Kaerophyllin inhibits hepatic stellate cell activation by apoptotic bodies from hepatocytes

Background: Hepatic stellate cells (HSCs), the key cell type for hepatic fibrosis, become activated and profibrogenic in the presence of hepatocyte apoptotic bodies (ABs). Bupleurum scorzonerifolium (BS), a widely used traditional Chinese herb for liver diseases, was fractionated, and the inhibitory effects of BS extracts on AB‐induced HSC migration were screened. The activity‐guided fractionation led to a lignan, kaerophyllin. In this study, the anti‐fibrotic effects of kaerophyllin were studied in the presence of ABs. Methods: LX‐2 cells phagocytosing ultraviolet (UV)‐induced HepG2 ABs were investigated by confocal microscopy and flow cytometry. AB‐induced HSC activation was evaluated by immunoblotting and real‐time PCR analyses. HSC migration was measured by wound‐healing assays.

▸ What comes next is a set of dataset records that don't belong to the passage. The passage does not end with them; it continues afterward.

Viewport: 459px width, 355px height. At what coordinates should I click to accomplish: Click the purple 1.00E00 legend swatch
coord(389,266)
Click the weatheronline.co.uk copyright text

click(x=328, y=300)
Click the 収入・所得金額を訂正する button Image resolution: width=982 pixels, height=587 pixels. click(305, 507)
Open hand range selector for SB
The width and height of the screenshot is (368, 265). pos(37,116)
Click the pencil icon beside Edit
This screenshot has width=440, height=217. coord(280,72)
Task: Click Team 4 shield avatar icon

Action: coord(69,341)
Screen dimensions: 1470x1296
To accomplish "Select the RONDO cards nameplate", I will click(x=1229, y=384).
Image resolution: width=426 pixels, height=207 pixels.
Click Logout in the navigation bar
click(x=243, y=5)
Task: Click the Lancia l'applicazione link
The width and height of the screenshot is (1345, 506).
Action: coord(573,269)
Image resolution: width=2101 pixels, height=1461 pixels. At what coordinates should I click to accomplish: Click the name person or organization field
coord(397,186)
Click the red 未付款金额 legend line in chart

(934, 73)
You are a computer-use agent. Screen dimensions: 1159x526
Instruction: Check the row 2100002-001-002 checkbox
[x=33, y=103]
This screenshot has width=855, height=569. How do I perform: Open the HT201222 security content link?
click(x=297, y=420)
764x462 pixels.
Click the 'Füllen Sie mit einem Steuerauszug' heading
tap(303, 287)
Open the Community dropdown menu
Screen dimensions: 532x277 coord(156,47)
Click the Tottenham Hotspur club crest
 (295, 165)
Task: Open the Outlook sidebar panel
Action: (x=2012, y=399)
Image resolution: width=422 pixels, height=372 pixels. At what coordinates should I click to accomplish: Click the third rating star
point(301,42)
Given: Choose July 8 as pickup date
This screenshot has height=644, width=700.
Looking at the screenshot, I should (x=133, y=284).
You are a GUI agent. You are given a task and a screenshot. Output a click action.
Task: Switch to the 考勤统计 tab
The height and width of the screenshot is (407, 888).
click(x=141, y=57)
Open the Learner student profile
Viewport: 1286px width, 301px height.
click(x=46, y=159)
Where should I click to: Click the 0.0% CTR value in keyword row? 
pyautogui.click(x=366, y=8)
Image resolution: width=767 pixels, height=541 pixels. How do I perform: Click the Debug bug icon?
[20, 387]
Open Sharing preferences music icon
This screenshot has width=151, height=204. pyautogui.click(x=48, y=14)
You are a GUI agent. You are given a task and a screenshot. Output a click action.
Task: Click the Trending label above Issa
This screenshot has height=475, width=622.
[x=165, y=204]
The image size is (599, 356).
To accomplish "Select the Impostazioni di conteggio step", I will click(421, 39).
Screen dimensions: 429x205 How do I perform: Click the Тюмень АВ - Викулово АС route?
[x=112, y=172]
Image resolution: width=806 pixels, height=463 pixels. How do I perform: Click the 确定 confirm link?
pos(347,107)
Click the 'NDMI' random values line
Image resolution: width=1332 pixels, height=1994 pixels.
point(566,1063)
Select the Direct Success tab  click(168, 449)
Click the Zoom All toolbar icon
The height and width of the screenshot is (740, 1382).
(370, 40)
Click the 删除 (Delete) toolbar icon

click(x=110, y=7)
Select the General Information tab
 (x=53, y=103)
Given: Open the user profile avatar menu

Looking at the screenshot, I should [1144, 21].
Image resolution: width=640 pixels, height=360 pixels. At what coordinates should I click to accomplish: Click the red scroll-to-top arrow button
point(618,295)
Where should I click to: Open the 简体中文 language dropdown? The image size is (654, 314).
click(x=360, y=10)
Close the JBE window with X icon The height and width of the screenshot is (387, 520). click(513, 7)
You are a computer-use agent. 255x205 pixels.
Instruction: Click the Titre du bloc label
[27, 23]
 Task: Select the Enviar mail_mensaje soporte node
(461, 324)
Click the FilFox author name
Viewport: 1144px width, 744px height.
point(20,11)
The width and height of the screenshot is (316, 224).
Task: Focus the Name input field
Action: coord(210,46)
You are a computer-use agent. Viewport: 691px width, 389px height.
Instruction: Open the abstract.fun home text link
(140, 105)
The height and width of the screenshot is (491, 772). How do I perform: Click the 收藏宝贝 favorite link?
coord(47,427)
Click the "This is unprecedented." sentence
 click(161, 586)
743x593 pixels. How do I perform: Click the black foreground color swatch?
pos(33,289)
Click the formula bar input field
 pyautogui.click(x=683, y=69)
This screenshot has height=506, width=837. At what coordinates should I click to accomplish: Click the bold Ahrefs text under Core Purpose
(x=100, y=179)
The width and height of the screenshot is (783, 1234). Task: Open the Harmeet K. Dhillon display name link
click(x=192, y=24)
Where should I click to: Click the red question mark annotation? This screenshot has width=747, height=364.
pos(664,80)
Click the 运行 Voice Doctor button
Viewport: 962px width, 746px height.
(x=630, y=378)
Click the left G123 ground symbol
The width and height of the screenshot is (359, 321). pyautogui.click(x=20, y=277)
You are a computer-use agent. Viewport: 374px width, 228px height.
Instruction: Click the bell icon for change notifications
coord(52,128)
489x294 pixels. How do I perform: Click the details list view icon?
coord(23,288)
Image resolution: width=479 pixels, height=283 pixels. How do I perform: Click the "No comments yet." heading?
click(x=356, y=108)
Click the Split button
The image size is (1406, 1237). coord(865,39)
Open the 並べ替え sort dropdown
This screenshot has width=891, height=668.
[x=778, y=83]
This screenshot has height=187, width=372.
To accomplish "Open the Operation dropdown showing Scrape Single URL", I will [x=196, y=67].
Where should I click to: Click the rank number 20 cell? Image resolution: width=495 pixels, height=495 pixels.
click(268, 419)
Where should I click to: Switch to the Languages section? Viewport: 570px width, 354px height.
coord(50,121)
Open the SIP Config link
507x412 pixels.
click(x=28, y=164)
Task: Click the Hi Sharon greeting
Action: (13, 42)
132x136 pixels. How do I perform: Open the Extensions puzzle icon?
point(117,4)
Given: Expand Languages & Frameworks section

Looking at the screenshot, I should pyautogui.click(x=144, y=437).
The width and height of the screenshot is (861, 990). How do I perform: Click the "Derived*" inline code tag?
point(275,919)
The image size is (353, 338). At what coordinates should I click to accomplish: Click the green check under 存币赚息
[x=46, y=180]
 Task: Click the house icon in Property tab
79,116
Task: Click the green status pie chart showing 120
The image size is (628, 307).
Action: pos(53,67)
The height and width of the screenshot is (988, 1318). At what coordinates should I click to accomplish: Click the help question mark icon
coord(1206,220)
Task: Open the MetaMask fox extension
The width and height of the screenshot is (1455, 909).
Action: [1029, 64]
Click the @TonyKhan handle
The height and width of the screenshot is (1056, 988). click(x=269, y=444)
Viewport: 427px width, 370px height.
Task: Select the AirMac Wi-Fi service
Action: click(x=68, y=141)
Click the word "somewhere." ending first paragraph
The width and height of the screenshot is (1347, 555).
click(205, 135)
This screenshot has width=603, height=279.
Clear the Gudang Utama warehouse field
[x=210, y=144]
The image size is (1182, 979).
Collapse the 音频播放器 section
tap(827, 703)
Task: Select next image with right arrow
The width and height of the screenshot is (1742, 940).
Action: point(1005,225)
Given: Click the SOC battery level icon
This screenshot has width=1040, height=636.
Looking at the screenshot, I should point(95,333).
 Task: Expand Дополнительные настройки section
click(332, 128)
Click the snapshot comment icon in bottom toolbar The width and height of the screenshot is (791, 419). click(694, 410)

Results: HepG2 ABs induced LX‐2 activation, with the production of collagen I and α‐smooth muscle actin, upregulated profibrogenic gene transcriptions and increased NF‐κB activity, cell migration and phagocytosis. Kaerophyllin from BS antagonized AB‐induced HSC migration and activation. Conclusions: Kaerophyllin inhibited AB‐induced LX‐2 activation and migration with downregulation of Akt/ERK phosphorylations and NF‐κB activity. Our study suggests a novel platform for screening anti‐fibrotic compounds with ABs.